Pyrénées 1910-2010
Il y a 100 ans, les Pyrénées.
Les Pyrénées et le Tour, c’est une histoire d’amour commencée il y a un siècle. La Grande Boucle qui en est à sa 8ème édition (4 737 km en 15 étapes) a certes déjà rencontré la montagne en 1905 mais, là, on franchit un cap. Henri Desgrange, le patron du Tour, redoute ces 11 cols inconnus, culminant avec le Tourmalet et ses 17 Km de pente, à 2 115 M. D’ailleurs, il a fallu qu’au printemps, Alphonse Steinès, collaborateur à "L’Auto", le journal organisateur, et déjà découvreur du Ballon d’Alsace, lui force la main et se rende sur les flancs du Tourmalet enneigé pour lui prouver que l’ascension du col serait possible. La course a rendez-vous avec son destin les 19 et 21 juillet 1910 entre Perpignan et Luchon (289 km de routes improbables hérissées de 4 cols) et, après un jour de repos, entre Luchon et Bayonne (326 km assortis de 7 cols d’enfer).

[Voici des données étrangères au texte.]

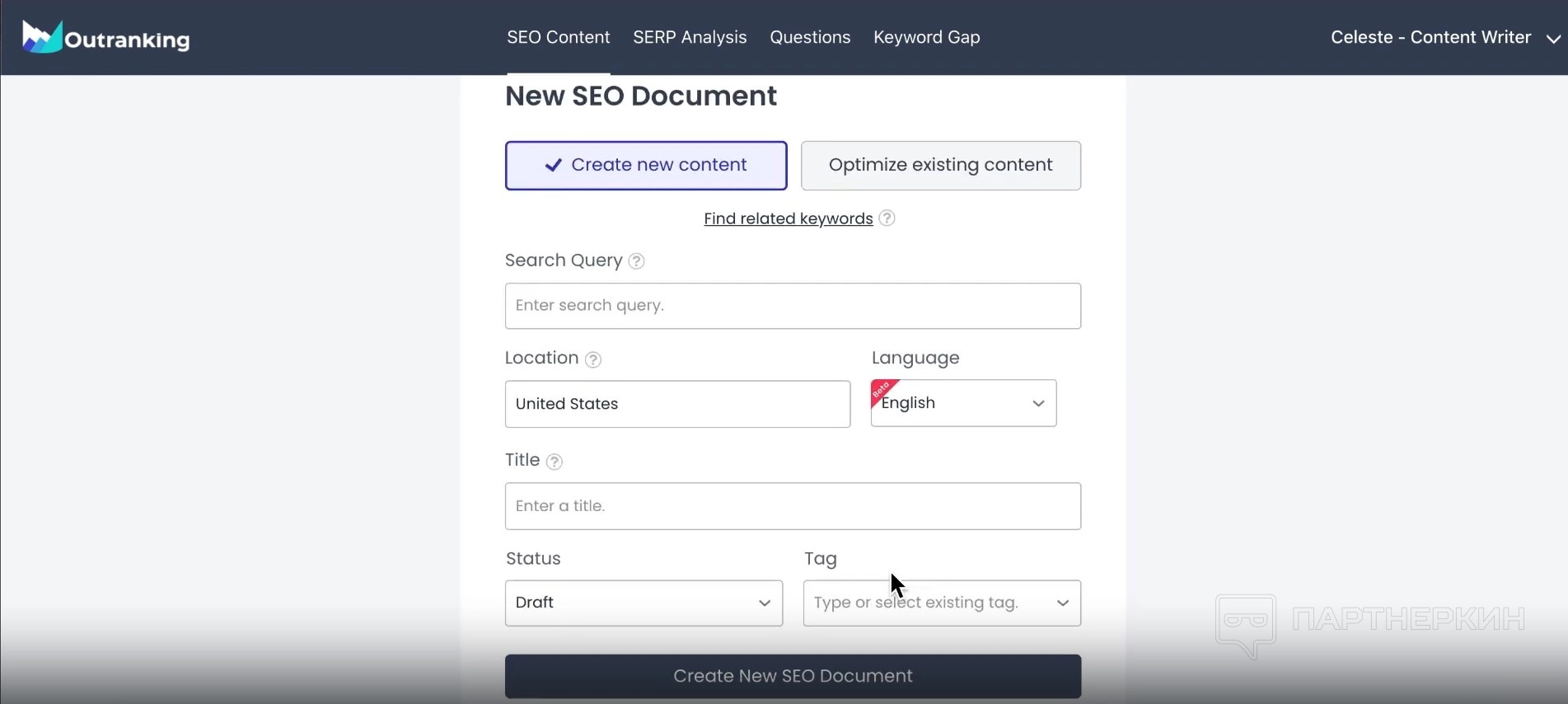Open Keyword Gap tab
The width and height of the screenshot is (1568, 704).
[x=926, y=38]
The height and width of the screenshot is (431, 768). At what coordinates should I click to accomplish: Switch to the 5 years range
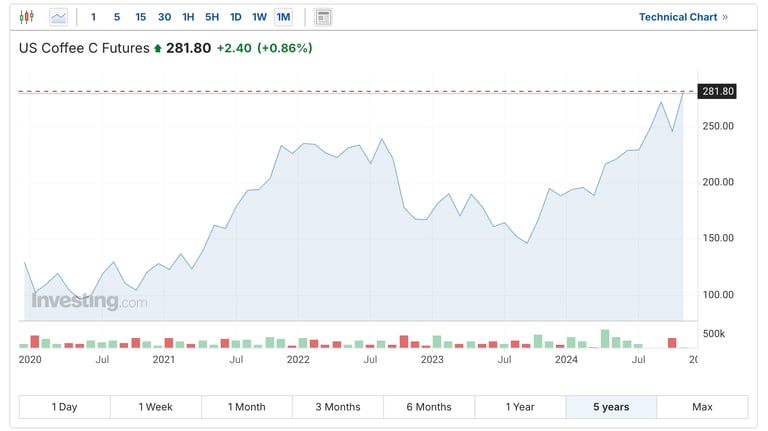click(x=611, y=407)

Parmi les 110 partants, des champions qui se nomment François Faber, Octave Lapize, Louis Trousselier ou Gustave Garrigou, et des seconds couteaux, d’un courage indomptable. Desgrange a pourtant peur, et quand il voit les efforts déployés par Lapize pour gagner à Luchon après avoir avalé les cols du Portel (601 m), de Port (1 249 m), du Portet d’Aspet (1 069 m), et des Ares (797 m), il quitte la course et confie les clefs à Victor Breyer.
Pas de dérailleur, des routes impossibles, peut-être des ours et des aigles, un départ à 3 heures et demie du matin, dans la nuit, de quoi frémir en effet… Lapize, qui livre à Faber, vainqueur du Tour 1909, un duel homérique dans une course qui se joue aux points, le 1er marque un point, le 2ème deux…, et non au temps, a attaqué. En tête à Peyresourde (1 569 m) et Aspin (1 489 m), il entreprend le Tourmalet sur sa machine ou à pied. Derrière, Garrigou, lui, ne descend pas de vélo.
Au sommet, il y a une centaine de mordus dont un photographe inconnu qui saisit la scène historique. Il est 7 heures. Il y a de la neige sur le bord de la route. Le dossard 4, celui du "Frisé", surnom de Lapize, arrive. Le voilà couvert de boue, machine à la main. C’est magique. Ce 3ème "calvaire" franchi, Lapize et Garrigou foncent dans la descente, attaquent Soulor (1 474 m), Tortes (1 799 m) et Aubisque (1 709 m).
L’empoignade est rude. Garrigou, tombe. Lapize, seul, est à pied. Et à bout. Breyer l’interroge. Lapize lève sur lui des yeux révulsés et répond "il y a que vous êtes des criminels ! On ne demande pas à des hommes de faire un effort pareil. J’en ai assez." Là, Breyer et Steinès devinent le désastre.
Quand, soudain, résonne une exclamation sonore : "Oui, c’est moi !" Et apparaît François Lafourcade. C’est un petit gars du coin, originaire de Lahontan. Il brûle la politesse à Lapize, lui prend 16 minutes et passe en tête au sommet. Lapize se remet en route. L’arrivée est à 175 km. Victime de la "faim vaille", Lafourcade sera repris avant Osquich (507 m) par Lapize qui s’impose à Bayonne au sprint devant Albini après 14 heures et 10 minutes de selle. Ils ont fait l’impossible ! Les 4 points que Lapize a repris à Faber dans les Pyrénées, seront essentiels à Paris où il triomphe. Lafourcade, le petit Pyrénéen, est 14ème sur 41 classés.